O MCidades conta também com outras ações, orçamentárias (repasse de recursos a fundo perdido) e não-orçamentárias (financiamentos). Critérios adequados de seleção de projetos, quando usados nesses programas, têm o potencial de estímulo ao desenvolvimento urbano.
O Programa de Infraestrutura para a Mobilidade Urbana (Pró-Mob) de 2005 financia com o Fundo de Amparo ao Trabalhador intervenções viárias em municípios de mais de 100 mil habitantes. Até 2009 foram aprovadas só 125 cartas (R$ 170 milhões), distante da meta de 100 (R$ 300 milhões)/ano.
O Programa de Infraestrutura de Transporte e da Mobilidade Urbana (Pró-Transporte) financia mobilidade e sistemas de infraestrutura do transporte coletivo com o Fundo de Garantia do Tempo de Serviço (FGTS). De 2002 até 2009 gastou-se no total R$ 58 milhões, de uma meta de R$ 600 milhões/ano.
O Programa Mobilidade Urbana repassa a fundo perdido recursos (R$ 740 milhões até 2009) com a finalidade de promover a melhora na mobilidade. Prioriza os transportes não-motorizados e coletivos ao apoiar a elaboração e implantação de projetos priorizando integração e acessibilidade.
Outro programa de repasse é o Programa Nacional de Acessibilidade, que possui algumas ações geridas pelo MCidades. O programa objetiva promover a acessibilidade a pessoas com deficiência ou mobilidade reduzida, mas só foram gastos cerca de R$ 15 milhões até 2009.
A Companhia Brasileira de Trens Urbanos (CBTU) e a Empresa de Trens Urbanos de Porto Alegre S.A. (Trensurb) possuem maiores gastos: R$ 4 bilhões (2004 a 2009) nos Programas Trilhos Urbanos e Descentralização dos Sistemas de Transporte Ferroviário Urbano de Passageiros.
Há ainda o programa Segurança e Educação de Trânsito do Departamento Nacional de Trânsito (Denatran) com uso de recursos do Fundo Nacional de Segurança e Educação de Trânsito (Funset). De 2004 a 2009 totalizaram um gasto de pouco mais de R$ 590 milhões.
Nota-se que a Semob, responsável por integrar a política de mobilidade com as outras políticas urbanas, possui apenas uma ação executada como unidade gestora (com gastos de R$ 277 mil até 2009). Além de faltar maior integração com a CBTU, a Trensurb, o Denatran e as secretarias.
Boa parte das ações de mobilidade executadas está vinculada à Secretaria Executiva, CBTU, Trensurb, Denatran ou outros setores. Além disso, ressalta-se o baixo aproveitamento do potencial indutor de melhoria na qualidade do transporte e da mobilidade urbana (especialmente nos financiamentos).
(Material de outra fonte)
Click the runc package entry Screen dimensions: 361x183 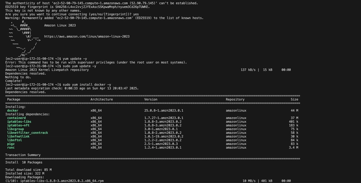[11, 147]
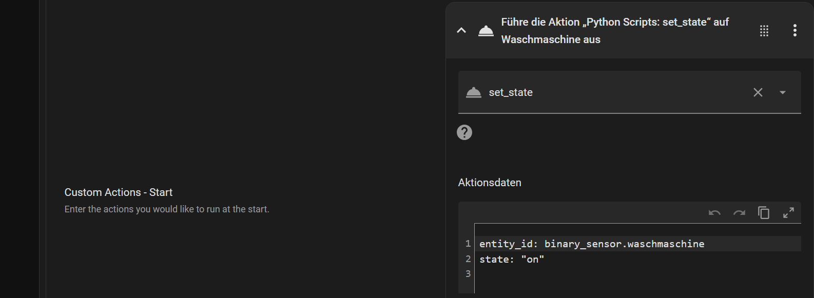Click the Aktionsdaten label

[489, 183]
Além dos problemas de coordenação, a mobilidade urbana não tem sido prioridade federal. O valor pago comparado com a dotação inicial do Programa de Mobilidade Urbana gera um nível de execução de 7,21%, atenuado pelos 57,61% dos restos a pagar inscritos efetivamente pagos.
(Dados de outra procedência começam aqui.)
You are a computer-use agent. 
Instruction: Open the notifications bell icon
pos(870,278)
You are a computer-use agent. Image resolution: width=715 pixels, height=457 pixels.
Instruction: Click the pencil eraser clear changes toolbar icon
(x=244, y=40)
Constata-se que menos de 11% dos gastos federais de 2002 a 2009 com programas de transporte e mobilidade em geral foram para o recorte urbano. Além disso, muitos gastos federais com transporte e mobilidade urbana são feitos com suas próprias empresas (mais de 65% para CBTU e Trensurb).
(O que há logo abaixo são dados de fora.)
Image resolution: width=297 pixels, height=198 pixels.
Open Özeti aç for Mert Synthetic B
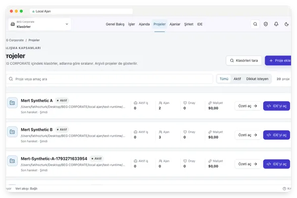pos(248,135)
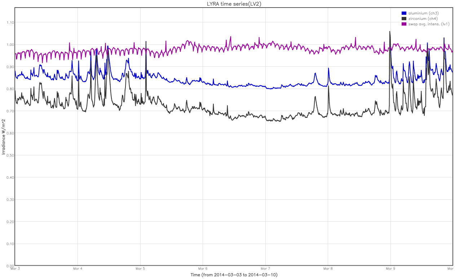The height and width of the screenshot is (279, 455).
Task: Click the dark zirconium (ch4) legend swatch
Action: coord(404,18)
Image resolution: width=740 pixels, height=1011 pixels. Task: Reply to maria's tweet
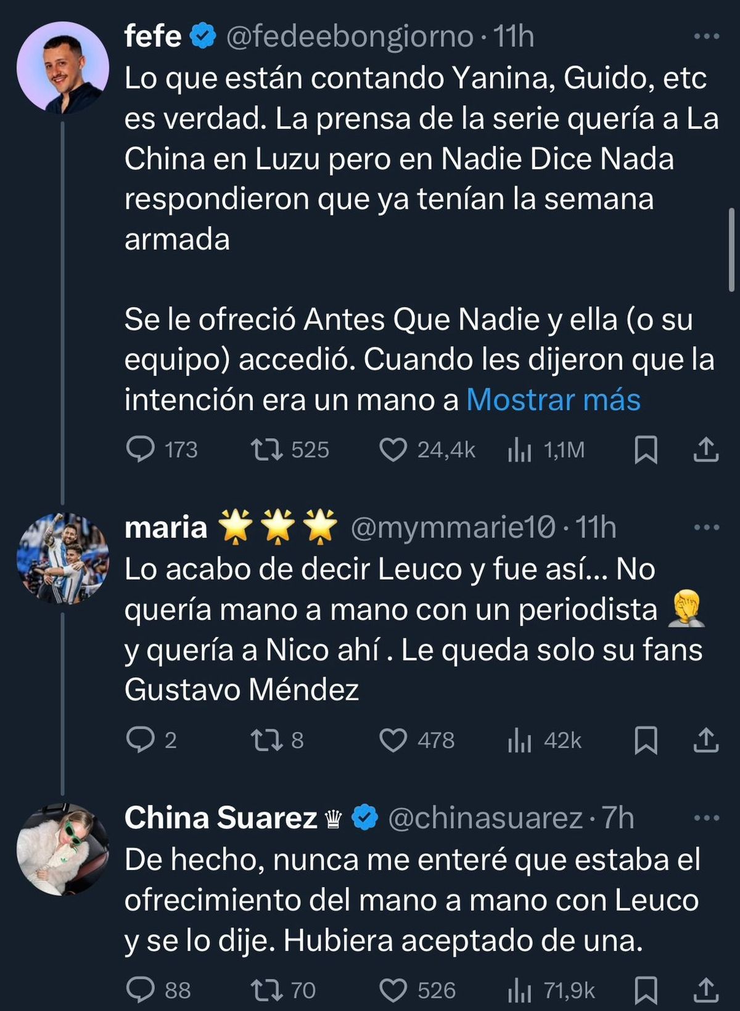(x=141, y=740)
Analisando os gastos com recursos da Cide (Contribuição de Intervenção no Domínio Econômico) verifica-se que menos de 5% foram para programas de transporte e mobilidade urbana. A lei estabelece que 29% da arrecadação deveria ir para estados para financiar a infraestrutura de transportes.
Com o cenário das Olimpíadas, da Copa e do PAC II, intensificam-se ainda mais essas preocupações com o transporte e mobilidade urbana. Gastos precisarão ser expressivamente mais vinculados ao desenvolvimento urbano, à mobilidade sustentável, à equidade e à justa alocação.
Ernesto Galindo, é técnico em planejamento e pesquisa da diretoria de estudos e políticas regionais, urbanas e ambientais (Dirur)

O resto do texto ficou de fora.